As the girls grew older and were enrolled in Catholic school, there was always so much to do and so many places to go. The younger three were natural athletes, and Tom made a point of dropping in on their games, if only briefly. He had so many demands on his time, and yet as the pressures grew, he seemed only to become more adept at his personal balancing act. Marguerite still counted on him for all of her business affairs, and there had been innumerable problems with his youngest brother, Gerry.
Gerry Capano might as well have been born twenty years after his brothers; he was in a different generation, starting junior high in the seventies. Where his brothers had drunk beer as they cruised in Brandywine Hundred and at the shore, Gerry and his friends were experimenting with marijuana and numerous other drugs. His father had died when Gerry was
at the height of adolescence, and his mother hadn’t the faintest idea of how to deal with a teenage boy on her own.
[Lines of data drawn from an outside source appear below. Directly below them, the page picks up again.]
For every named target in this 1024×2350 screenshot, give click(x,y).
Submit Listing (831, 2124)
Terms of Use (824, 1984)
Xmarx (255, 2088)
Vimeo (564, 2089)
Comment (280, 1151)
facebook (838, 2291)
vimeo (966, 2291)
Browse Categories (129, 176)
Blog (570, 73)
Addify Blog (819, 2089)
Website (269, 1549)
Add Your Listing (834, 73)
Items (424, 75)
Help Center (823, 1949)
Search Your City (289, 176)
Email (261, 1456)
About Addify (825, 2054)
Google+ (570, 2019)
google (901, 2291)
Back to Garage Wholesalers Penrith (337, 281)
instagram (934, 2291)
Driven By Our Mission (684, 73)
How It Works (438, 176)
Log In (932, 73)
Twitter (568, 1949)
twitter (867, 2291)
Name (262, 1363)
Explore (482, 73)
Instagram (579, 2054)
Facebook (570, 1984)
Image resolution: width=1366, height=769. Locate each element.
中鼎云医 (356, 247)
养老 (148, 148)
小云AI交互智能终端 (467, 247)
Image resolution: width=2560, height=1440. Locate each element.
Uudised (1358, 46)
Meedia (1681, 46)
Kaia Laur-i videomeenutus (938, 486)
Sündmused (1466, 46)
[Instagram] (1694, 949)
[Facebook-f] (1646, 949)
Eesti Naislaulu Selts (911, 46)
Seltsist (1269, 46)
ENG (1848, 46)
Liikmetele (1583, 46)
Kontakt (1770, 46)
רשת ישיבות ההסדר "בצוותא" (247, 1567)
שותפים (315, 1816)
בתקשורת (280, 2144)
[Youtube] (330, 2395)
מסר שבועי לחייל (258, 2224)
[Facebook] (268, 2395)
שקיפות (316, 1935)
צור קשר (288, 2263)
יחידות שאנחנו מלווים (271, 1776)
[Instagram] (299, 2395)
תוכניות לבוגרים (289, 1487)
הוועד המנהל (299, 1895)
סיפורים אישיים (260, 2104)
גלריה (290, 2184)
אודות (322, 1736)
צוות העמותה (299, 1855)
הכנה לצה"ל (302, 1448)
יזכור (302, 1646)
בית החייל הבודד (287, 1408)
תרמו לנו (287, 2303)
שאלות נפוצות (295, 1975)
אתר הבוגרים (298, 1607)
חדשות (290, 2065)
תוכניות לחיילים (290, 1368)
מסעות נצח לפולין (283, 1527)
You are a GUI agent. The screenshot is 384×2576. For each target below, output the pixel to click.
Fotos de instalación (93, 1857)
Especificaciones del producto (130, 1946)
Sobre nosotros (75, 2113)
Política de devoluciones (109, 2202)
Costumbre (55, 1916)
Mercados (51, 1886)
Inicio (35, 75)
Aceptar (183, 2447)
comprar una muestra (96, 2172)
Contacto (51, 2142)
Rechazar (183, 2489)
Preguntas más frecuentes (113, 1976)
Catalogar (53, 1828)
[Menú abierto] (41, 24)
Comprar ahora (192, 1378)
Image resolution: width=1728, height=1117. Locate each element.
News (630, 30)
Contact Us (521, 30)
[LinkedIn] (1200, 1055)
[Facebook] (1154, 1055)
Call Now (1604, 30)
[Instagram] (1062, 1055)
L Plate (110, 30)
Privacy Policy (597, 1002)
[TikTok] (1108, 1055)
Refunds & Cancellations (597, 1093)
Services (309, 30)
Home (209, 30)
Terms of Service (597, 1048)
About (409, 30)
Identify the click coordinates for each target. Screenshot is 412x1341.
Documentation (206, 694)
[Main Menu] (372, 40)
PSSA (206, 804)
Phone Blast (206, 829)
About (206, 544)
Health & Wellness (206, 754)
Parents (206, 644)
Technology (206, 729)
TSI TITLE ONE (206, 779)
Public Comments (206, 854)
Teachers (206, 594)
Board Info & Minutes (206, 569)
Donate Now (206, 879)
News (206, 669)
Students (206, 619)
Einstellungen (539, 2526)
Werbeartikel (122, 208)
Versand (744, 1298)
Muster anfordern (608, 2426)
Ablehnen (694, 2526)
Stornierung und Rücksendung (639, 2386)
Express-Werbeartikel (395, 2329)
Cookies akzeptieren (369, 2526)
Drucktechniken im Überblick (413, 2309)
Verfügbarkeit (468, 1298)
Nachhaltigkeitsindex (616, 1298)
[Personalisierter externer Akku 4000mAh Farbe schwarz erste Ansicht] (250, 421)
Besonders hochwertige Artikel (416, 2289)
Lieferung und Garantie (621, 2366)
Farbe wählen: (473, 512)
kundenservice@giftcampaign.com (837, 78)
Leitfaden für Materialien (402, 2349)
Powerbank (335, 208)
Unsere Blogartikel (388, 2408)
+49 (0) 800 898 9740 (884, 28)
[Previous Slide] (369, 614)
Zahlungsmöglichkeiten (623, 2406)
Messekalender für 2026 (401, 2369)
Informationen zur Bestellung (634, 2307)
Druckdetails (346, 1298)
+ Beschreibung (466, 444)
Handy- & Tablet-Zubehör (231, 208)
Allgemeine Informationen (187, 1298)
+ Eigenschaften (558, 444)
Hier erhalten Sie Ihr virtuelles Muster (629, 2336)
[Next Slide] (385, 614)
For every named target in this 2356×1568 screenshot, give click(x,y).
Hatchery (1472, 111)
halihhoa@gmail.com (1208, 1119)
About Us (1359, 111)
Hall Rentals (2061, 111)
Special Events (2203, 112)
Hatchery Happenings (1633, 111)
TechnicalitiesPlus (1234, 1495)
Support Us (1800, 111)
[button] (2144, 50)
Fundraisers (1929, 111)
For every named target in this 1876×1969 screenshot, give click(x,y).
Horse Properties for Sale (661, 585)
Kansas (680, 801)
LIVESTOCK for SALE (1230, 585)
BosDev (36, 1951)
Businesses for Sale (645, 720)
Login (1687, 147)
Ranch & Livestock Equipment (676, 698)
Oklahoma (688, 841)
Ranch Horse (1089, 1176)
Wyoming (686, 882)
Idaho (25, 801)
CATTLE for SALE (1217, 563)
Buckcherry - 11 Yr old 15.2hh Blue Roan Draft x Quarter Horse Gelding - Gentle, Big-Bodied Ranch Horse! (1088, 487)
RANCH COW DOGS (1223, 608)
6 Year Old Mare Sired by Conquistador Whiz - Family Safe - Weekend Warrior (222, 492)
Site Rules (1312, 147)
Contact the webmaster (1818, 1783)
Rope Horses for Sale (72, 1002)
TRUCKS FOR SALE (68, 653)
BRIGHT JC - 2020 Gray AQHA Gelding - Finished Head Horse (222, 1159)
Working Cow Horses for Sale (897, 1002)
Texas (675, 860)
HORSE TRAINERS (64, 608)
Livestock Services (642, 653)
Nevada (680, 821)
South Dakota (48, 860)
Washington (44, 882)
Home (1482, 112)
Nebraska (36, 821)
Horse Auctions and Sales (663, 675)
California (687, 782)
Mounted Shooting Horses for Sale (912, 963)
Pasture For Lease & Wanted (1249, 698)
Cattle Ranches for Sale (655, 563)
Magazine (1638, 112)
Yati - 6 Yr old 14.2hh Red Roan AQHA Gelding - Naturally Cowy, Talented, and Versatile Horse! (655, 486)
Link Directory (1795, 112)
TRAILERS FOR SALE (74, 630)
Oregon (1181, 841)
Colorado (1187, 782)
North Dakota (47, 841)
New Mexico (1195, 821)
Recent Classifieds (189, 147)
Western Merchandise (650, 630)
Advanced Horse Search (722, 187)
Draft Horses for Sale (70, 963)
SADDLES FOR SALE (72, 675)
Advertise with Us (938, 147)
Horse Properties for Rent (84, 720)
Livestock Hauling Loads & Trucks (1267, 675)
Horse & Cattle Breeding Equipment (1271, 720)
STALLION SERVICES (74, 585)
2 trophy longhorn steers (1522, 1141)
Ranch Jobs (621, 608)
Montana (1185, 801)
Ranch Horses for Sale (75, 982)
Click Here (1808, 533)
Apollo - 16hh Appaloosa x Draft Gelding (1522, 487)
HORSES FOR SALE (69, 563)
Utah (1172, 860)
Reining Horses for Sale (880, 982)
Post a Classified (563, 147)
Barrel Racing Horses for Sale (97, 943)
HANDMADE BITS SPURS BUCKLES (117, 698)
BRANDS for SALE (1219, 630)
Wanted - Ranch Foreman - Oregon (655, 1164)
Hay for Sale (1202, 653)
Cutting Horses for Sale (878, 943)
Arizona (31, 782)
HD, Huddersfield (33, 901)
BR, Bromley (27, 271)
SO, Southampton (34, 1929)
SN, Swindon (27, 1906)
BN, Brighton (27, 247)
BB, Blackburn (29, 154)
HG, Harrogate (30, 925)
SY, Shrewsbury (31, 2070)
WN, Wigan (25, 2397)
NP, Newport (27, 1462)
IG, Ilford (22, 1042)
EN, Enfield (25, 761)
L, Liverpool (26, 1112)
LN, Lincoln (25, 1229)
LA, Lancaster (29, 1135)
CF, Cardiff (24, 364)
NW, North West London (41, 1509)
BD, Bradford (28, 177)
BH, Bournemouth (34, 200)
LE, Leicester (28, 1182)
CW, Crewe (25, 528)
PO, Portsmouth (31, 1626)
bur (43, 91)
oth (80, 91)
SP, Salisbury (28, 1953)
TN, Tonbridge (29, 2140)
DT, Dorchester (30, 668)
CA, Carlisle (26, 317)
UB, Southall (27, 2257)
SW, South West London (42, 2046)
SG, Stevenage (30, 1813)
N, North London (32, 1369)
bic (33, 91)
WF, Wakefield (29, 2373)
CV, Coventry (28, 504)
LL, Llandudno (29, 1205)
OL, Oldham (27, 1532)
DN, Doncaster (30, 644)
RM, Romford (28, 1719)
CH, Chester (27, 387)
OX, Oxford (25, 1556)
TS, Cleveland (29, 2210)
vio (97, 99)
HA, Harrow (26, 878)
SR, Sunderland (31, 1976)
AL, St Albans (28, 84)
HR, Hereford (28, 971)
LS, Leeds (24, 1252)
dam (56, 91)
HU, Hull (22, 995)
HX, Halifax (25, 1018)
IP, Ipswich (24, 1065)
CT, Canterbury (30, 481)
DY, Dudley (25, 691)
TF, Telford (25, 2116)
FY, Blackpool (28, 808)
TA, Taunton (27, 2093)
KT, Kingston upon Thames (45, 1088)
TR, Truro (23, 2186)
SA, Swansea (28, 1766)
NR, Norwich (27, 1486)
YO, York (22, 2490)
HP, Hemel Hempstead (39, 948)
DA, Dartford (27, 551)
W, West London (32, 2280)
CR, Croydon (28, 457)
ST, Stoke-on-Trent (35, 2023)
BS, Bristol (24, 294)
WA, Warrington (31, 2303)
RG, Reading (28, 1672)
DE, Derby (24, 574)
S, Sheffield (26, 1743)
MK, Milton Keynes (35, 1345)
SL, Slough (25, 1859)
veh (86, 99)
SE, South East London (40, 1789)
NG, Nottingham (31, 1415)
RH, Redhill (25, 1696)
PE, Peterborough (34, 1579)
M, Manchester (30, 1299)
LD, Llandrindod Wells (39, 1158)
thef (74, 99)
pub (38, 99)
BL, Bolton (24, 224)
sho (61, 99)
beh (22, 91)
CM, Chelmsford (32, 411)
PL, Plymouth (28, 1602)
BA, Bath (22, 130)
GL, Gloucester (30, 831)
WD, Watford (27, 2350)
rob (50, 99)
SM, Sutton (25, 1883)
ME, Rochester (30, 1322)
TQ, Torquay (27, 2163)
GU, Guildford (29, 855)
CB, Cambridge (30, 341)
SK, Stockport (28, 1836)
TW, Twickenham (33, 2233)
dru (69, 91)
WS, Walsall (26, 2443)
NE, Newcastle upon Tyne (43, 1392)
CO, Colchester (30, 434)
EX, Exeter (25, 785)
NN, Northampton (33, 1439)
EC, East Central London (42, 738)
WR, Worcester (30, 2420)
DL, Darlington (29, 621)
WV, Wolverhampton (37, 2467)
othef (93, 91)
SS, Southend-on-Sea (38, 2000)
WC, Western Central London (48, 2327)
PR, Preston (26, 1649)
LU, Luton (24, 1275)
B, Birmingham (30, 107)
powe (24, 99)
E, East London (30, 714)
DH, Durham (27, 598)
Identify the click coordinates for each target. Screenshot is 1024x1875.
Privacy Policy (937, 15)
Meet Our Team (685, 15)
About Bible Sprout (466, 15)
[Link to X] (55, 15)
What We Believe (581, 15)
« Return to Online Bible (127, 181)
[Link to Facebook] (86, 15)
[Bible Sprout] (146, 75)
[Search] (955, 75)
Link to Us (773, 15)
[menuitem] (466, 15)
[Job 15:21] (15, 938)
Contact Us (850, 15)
Looking back, Tom figured that Gerry had begun using marijuana when he was attending St. Edmond’s Academy, the private school for boys. He was only in the seventh or eighth grade then; Gerry himself admitted to drug use in high school, but none of the family really knew that his consumption of illegal and bizarre substances included everything from cocaine to methamphetamines and LSD. Gerry was also an excitement junkie. The little kid with the long blond curls who everyone thought was so adorable was on the verge of running wild.
Gerry was no student, but his brothers pulled strings and persuaded the priests at Archmere Academy to admit him. It was a bad idea, according to Tom; the curriculum was too tough for him. “He was expelled for a drug-related matter,” Tom said, “before the end of his sophomore year, and I remember it was like a wake at our house—the priests who delivered the news actually came to the house to deliver it personally.”
Gerry transferred to Brandywine High but he was expelled from there, too, allegedly for dealing drugs. “And so I had to step in and handle it,” Tom said. “I hired who I thought was the best criminal defense attorney in town . . . and we went to Family Court expecting it to be a first offense . . . but they didn’t fool around with it. And much to everybody’s shock, we had a very strange judge. He was sentenced to Ferris School.”
Tom had hired Jack O’Donnell, an old friend, but it hadn’t done much good in saving Gerry from being locked up. Marguerite was horrified at the thought of her baby going to such a place and she begged Tom to intervene. He managed to get his brother out of what was basically a reform school by agreeing to intensive psychological counseling for Gerry. Tom himself would have to drive his little brother to the appointments, although it “took a big chunk out of my days.”